* EXERCISE AIM:
Reproduce only the lines that begin at the line with "Task: Switch to the Store tab" and run to the end of the entries; omit every picture.

**** TASK INPUTS

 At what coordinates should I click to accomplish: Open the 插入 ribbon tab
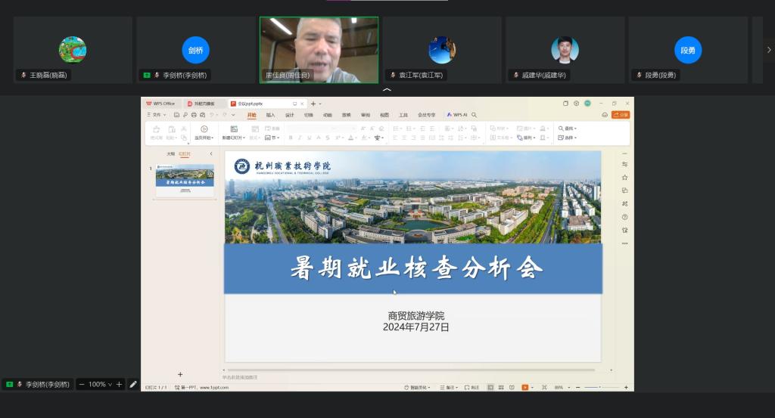tap(270, 115)
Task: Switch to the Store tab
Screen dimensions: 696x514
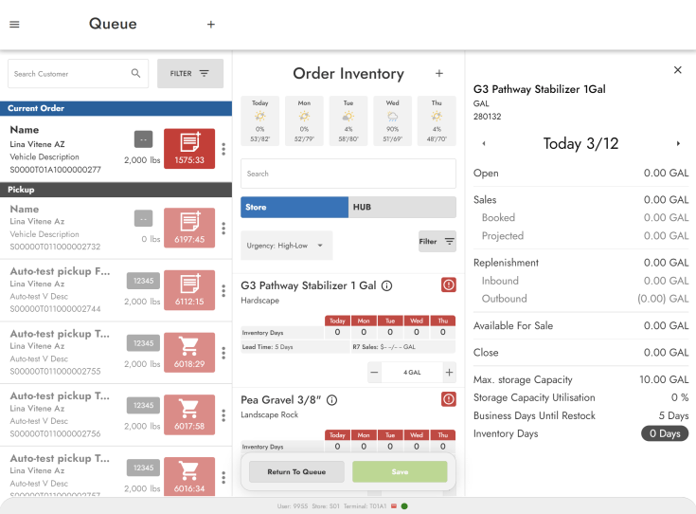Action: [x=294, y=207]
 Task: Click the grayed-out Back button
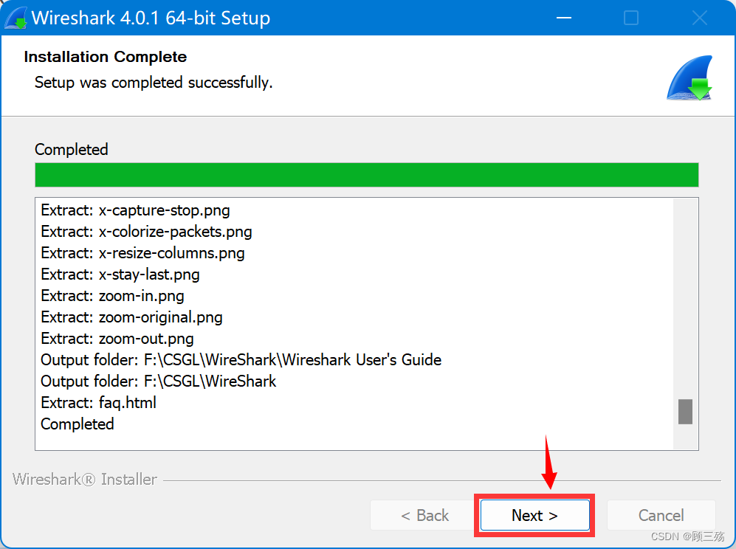coord(424,515)
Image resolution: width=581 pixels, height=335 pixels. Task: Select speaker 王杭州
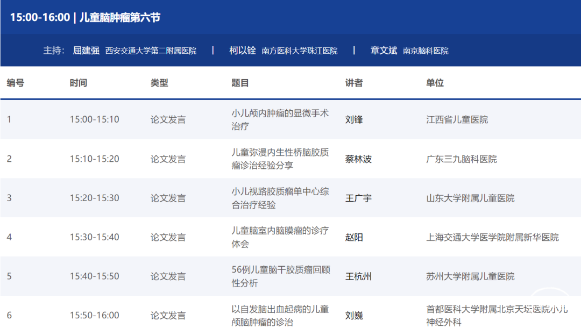pos(358,276)
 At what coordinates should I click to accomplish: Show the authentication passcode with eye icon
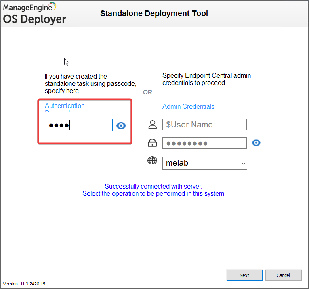121,126
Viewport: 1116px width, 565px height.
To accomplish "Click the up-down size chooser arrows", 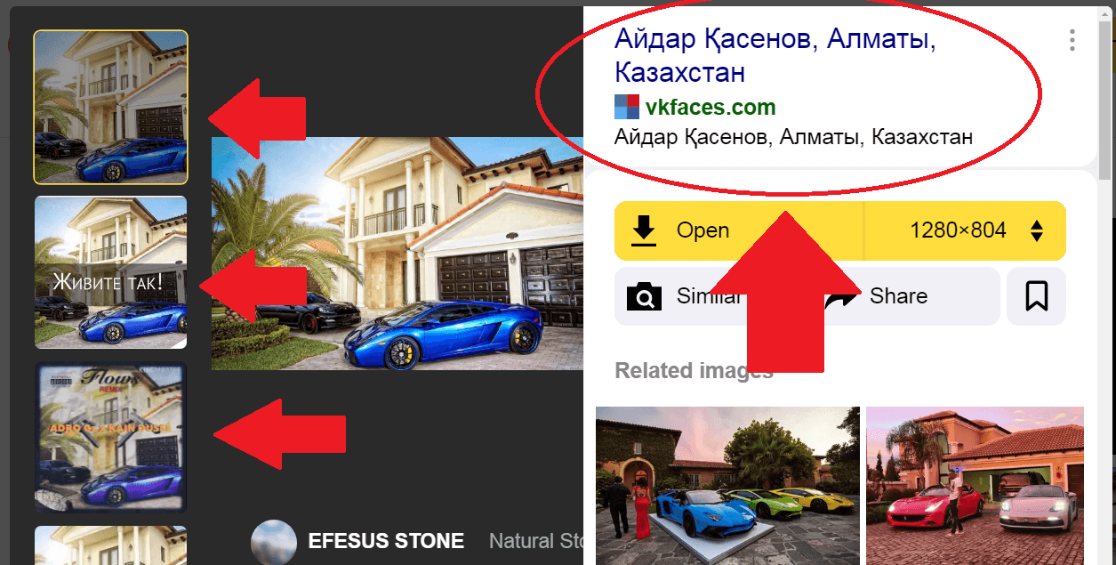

********

* SOLUTION TO THE PROBLEM:
Task: Switch to the Store tab
Screen dimensions: 696x514
Action: [x=294, y=207]
 Task: Click the grayed-out Back button
coord(424,515)
Image resolution: width=581 pixels, height=335 pixels. Task: Select speaker 王杭州
pos(358,276)
 At what coordinates should I click to accomplish: Show the authentication passcode with eye icon
121,126
Viewport: 1116px width, 565px height.
To accomplish "Click the up-down size chooser arrows", 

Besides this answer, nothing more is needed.